There are a few circumstances where some specific mask configurations shall return the same masked value within a JSON record for all properties returned by a single path expression. Specifically, these are:
   - National Identifier masks (non-deterministic only)
   - Number Sequence mask
   - Primary Account Number mask (non-deterministic only)

All other masks shall mask multiple property occurrences independently.
   

Unsupported Masks
  

The following masks are not supported as child masks of a JSON mask:

* Bank Account Number (Belgium)
 * DataSet
 * DateTime (use Randomize DateTime instead)
 * National Identifiers: Belgium and UK
 * Shuffle
 * User SQL Value

 

Invalid JSON Records
  

If a NULL value is found instead of a JSON record then NULL is always preserved, regardless of the 'Preserve Nulls' setting in the column's Masking tab.

If a non-NULL invalid JSON record is encountered by a JSON mask then DataVeil shall report a runtime error.

An invalid JSON record is one that does not satisfy the DBMS's definition of a properly formatted JSON record. This can be determined by the SQL Server ISJSON() function or Oracle IS JSON condition.

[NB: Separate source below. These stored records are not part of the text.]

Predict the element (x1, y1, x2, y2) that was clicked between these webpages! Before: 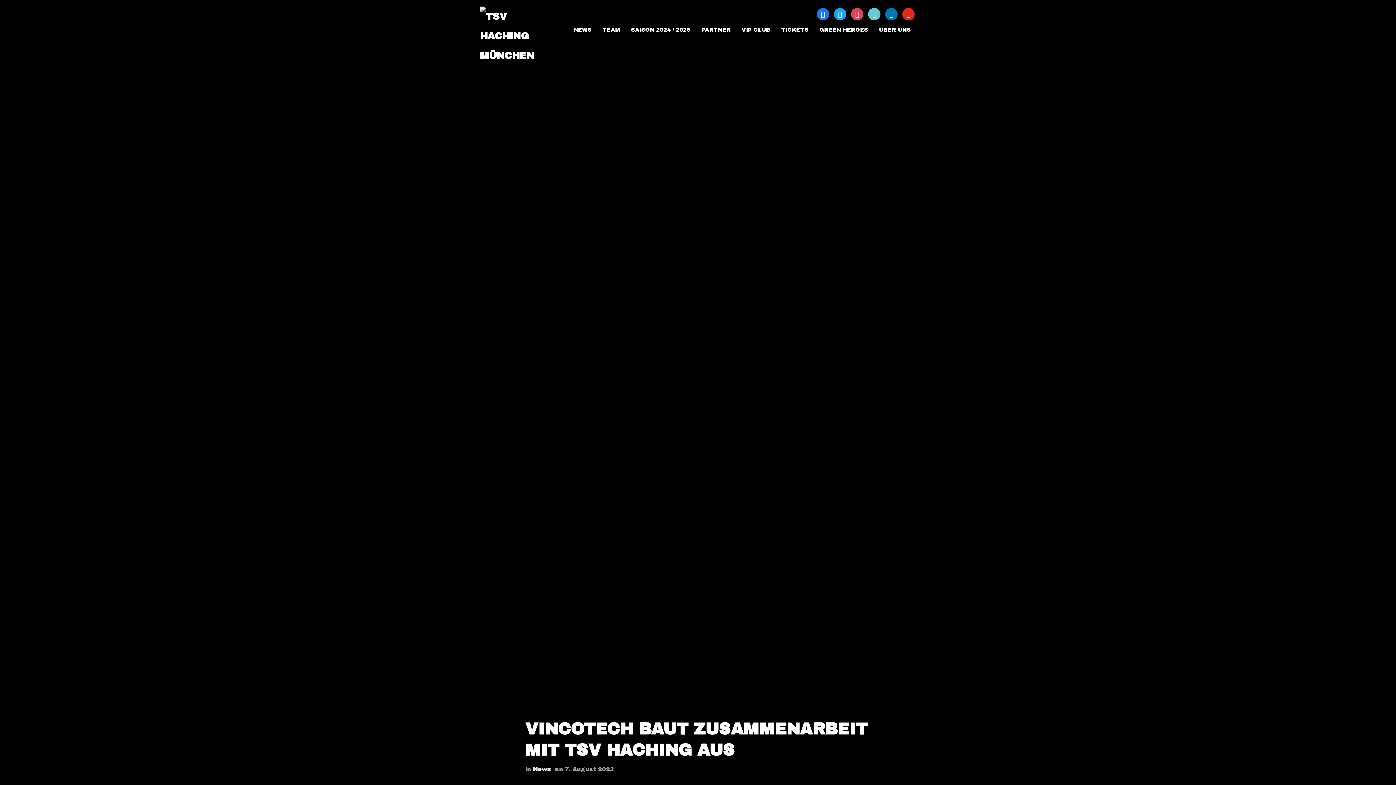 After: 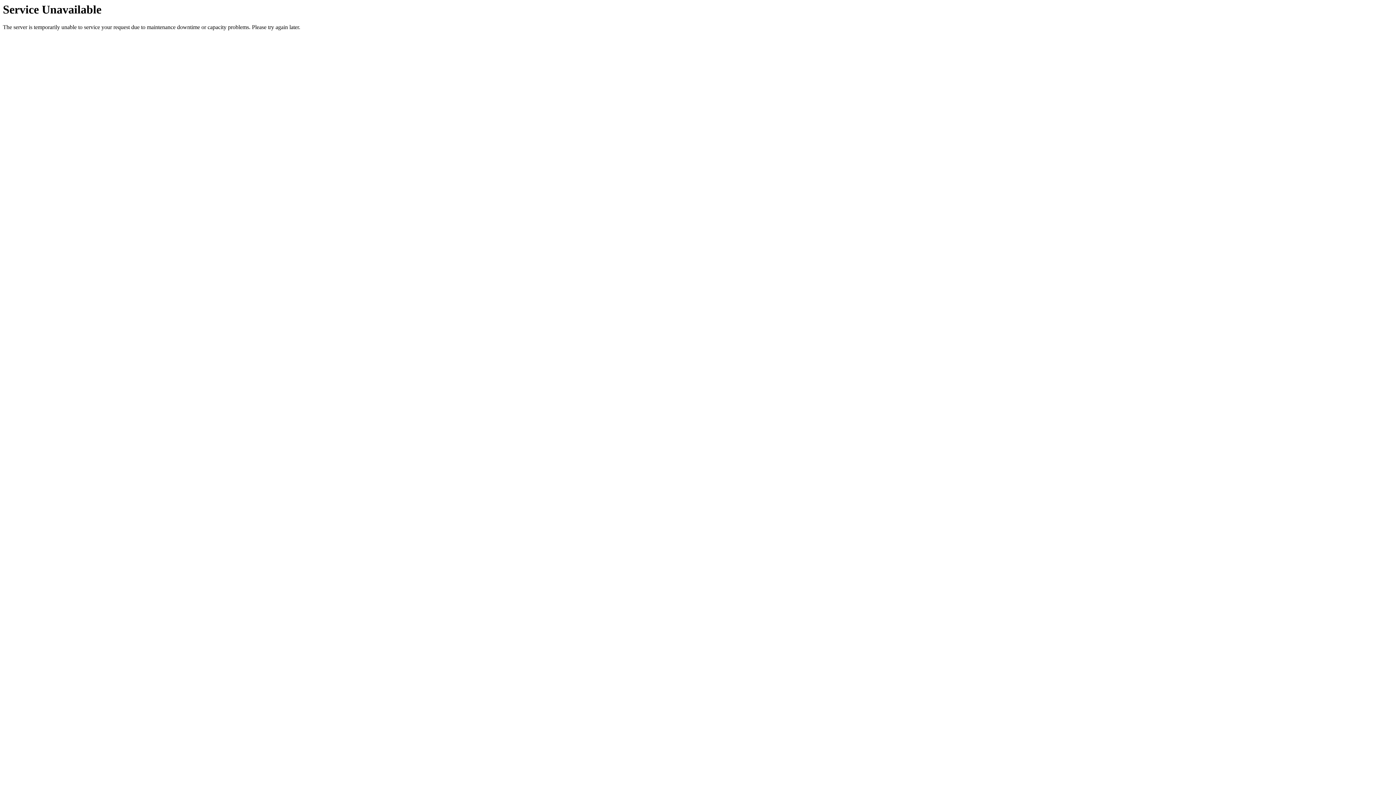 Action: label: NEWS bbox: (573, 23, 591, 36)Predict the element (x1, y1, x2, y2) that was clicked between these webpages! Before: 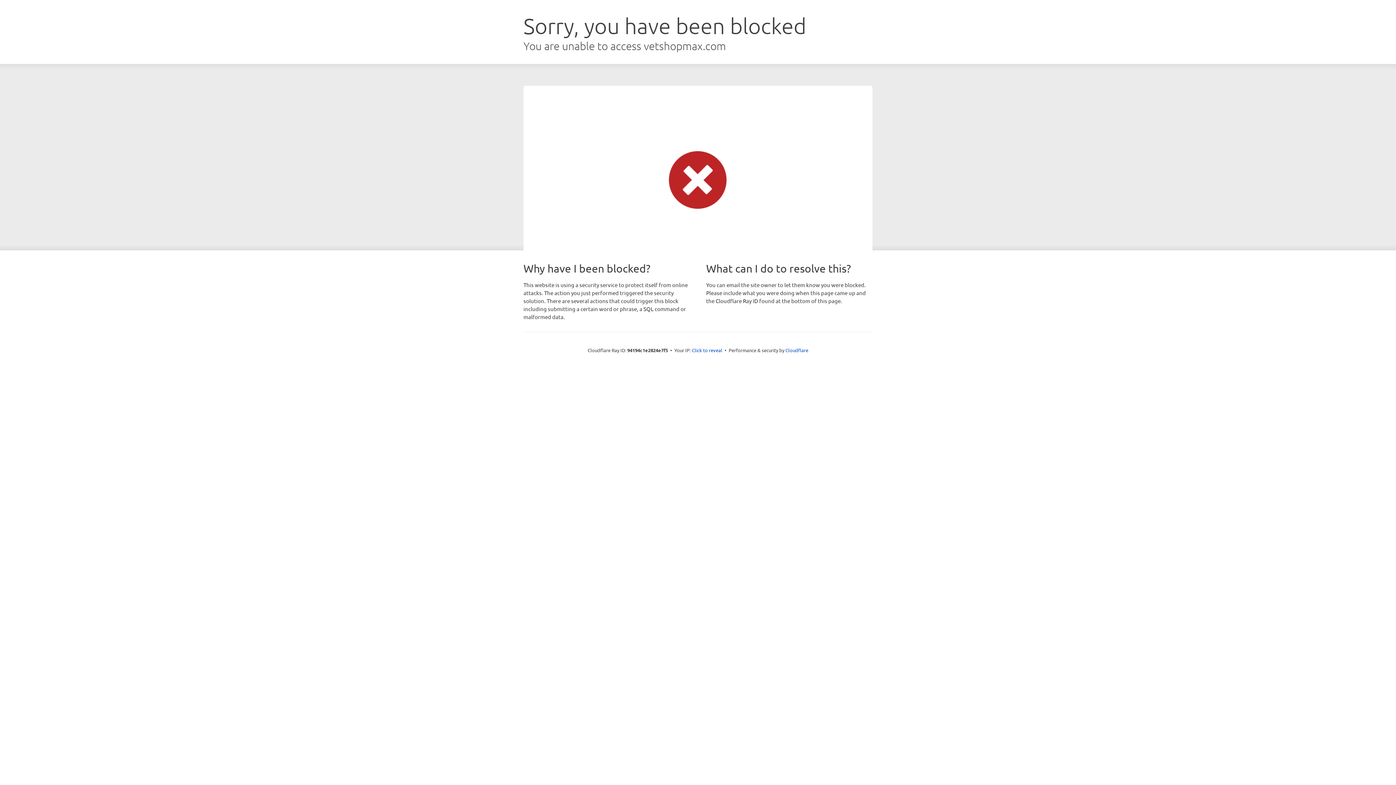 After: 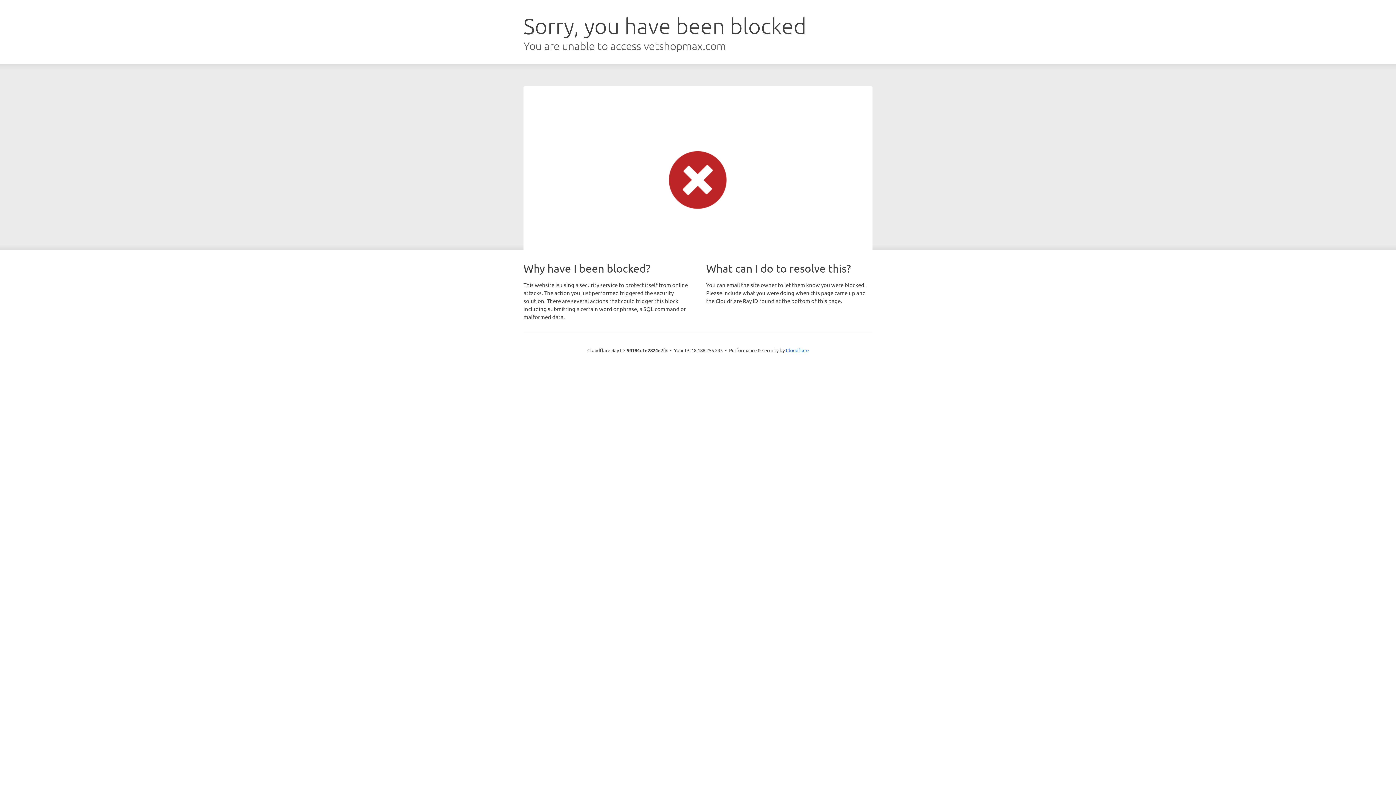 Action: label: Click to reveal bbox: (692, 346, 722, 353)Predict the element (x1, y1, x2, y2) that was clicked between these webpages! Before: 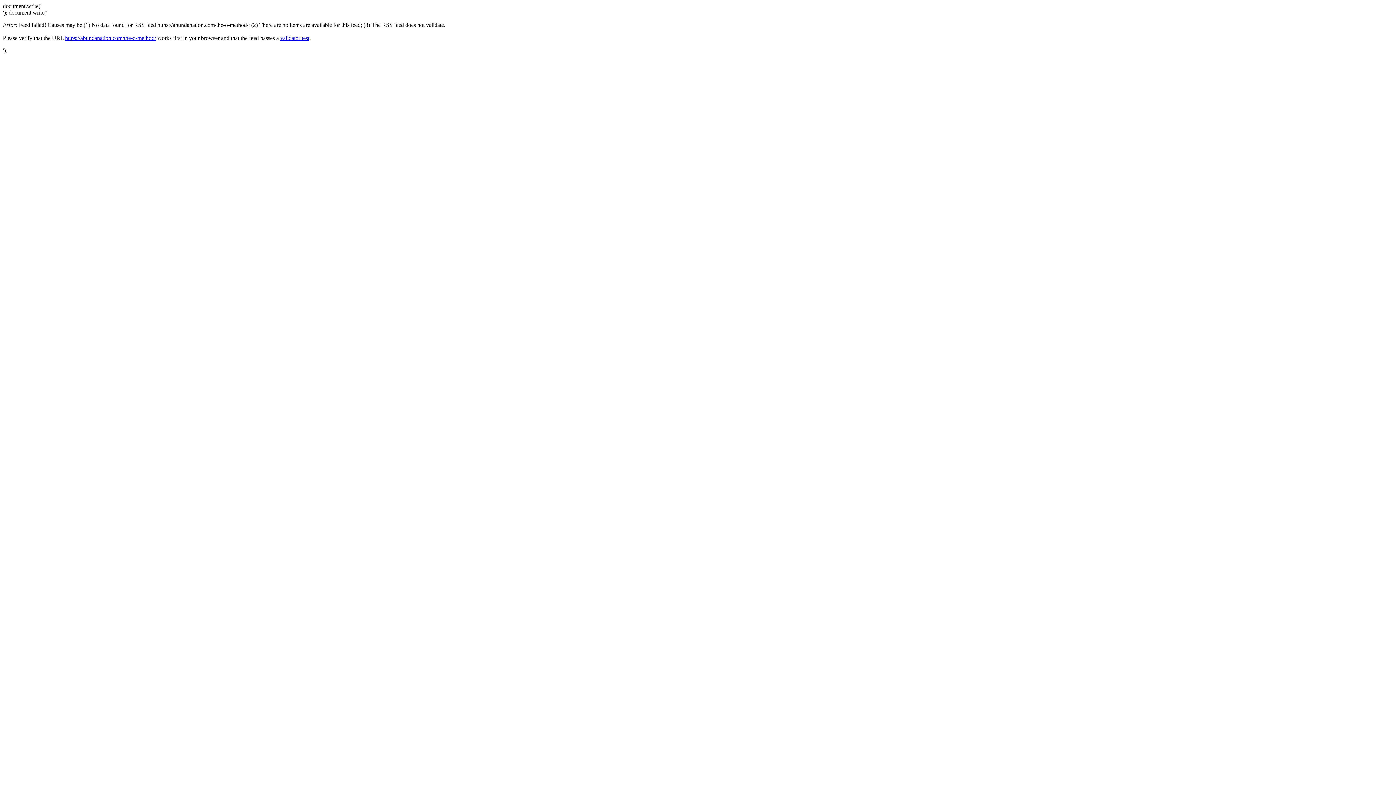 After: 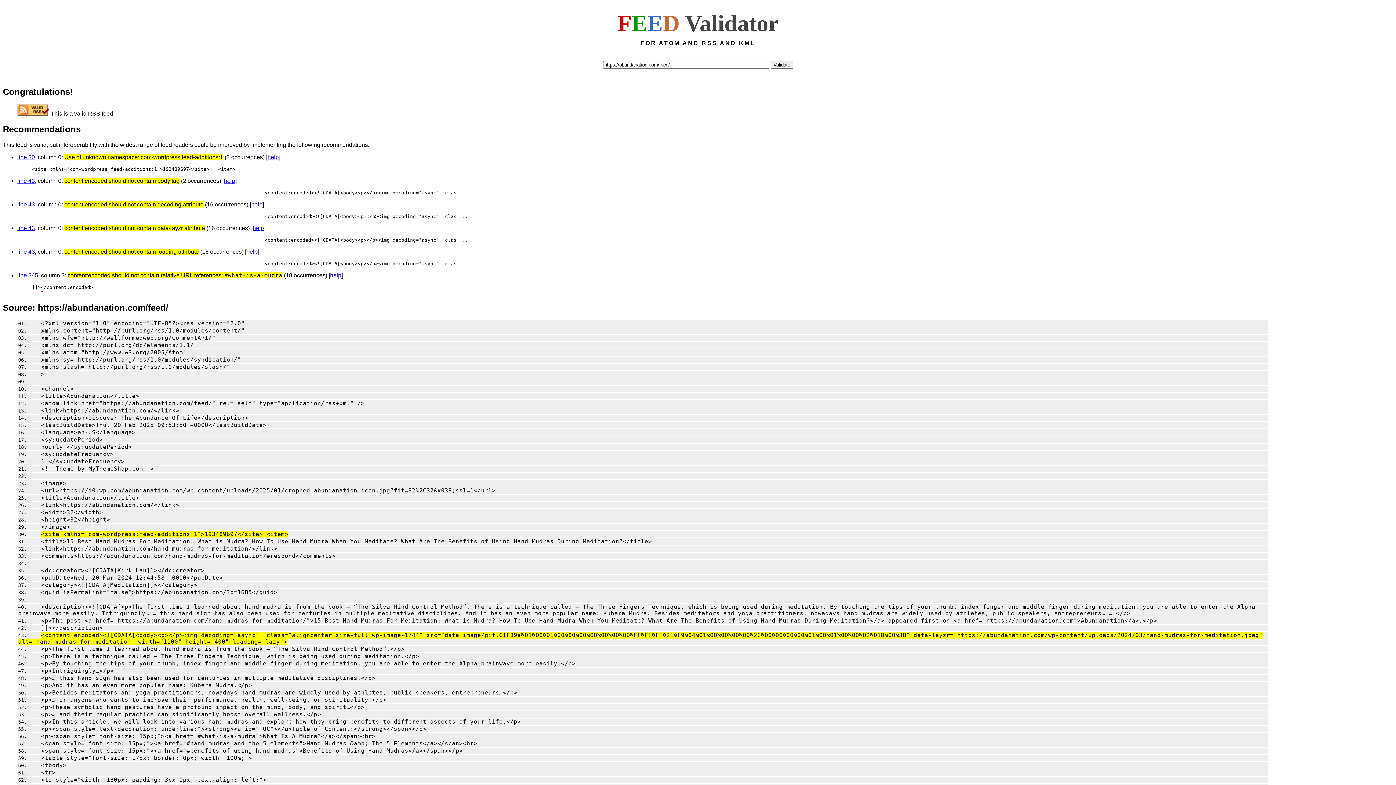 Action: label: validator test bbox: (280, 34, 309, 41)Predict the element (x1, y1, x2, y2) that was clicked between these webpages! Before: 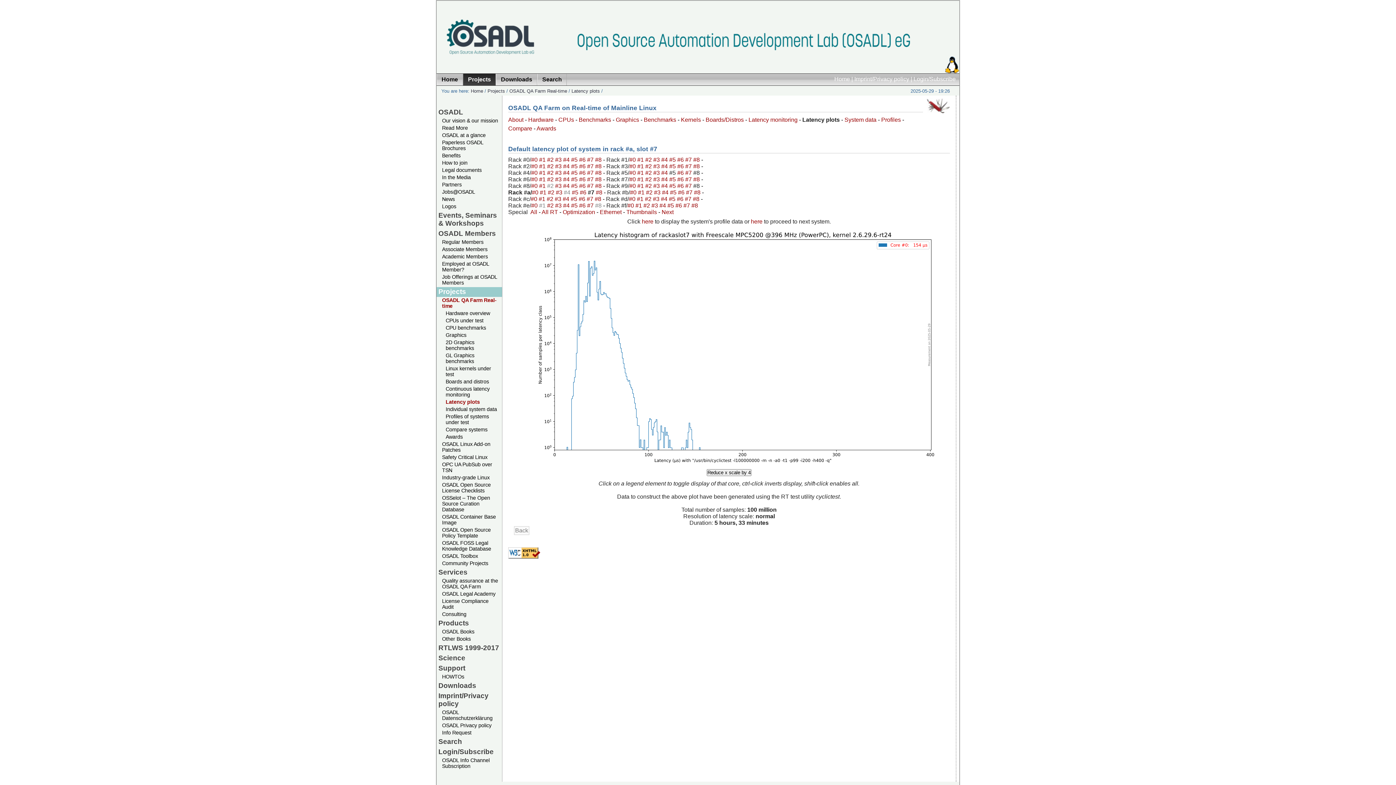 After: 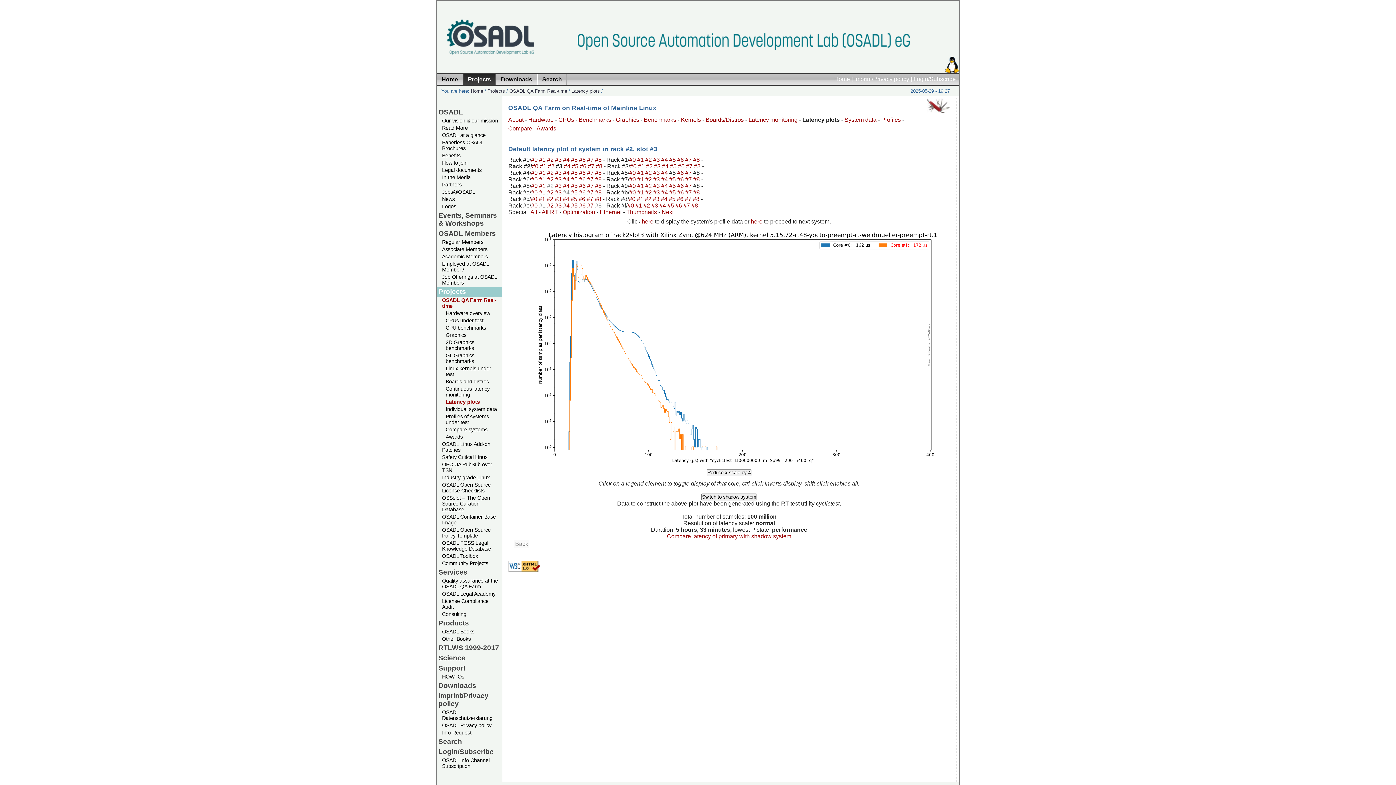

Therefore, if a column may contain invalid JSON records then you should include in the JSON mask's Where tab a condition to select only rows that contain valid JSON records.

For SQL Server, the JSON mask's Where tab should use the SQL Server ISJSON() > 0 predicate to test the column name. i.e. The example shown below shows that "jrec" is the name of the column being masked (replace with your column name):

 

For Oracle, the equivalent DataVeil Where condition would be the Oracle IS JSON condition:
 
 

 

Finally, you should add another mask after the JSON mask to tell DataVeil how to handle all the rows that contain invalid JSON records (i.e. all the rows that weren't selected by the 'is valid json' Where condition above). If you don't add such a mask then DataVeil will log a warning similar to:
 "WARNING Column DVTEST.JTABLE_1.JREC does not have an unconditional mask (a mask without a Where condition). This means that it may be possible that some rows will not be masked. If this does occur during the masking Run then DataVeil shall notify you with another warning upon Run completion. See Help->Masks Reference->Common->Mask Execution Order for details.".
 Details on this can be found in the Mask Execution Order topic.

Therefore, to avoid an 'unmasked rows' warning, you need to explicitly define what to do with the unmasked invalid JSON records. The example below shows that a Preserve mask was added as the last mask that explicitly defines that all remaining unmasked rows (invalid JSON records) are to be preserved. Of course, you can choose any suitable mask instead (e.g. Redact, or a User SQL Value mask to replace with NULL or some other string, etc).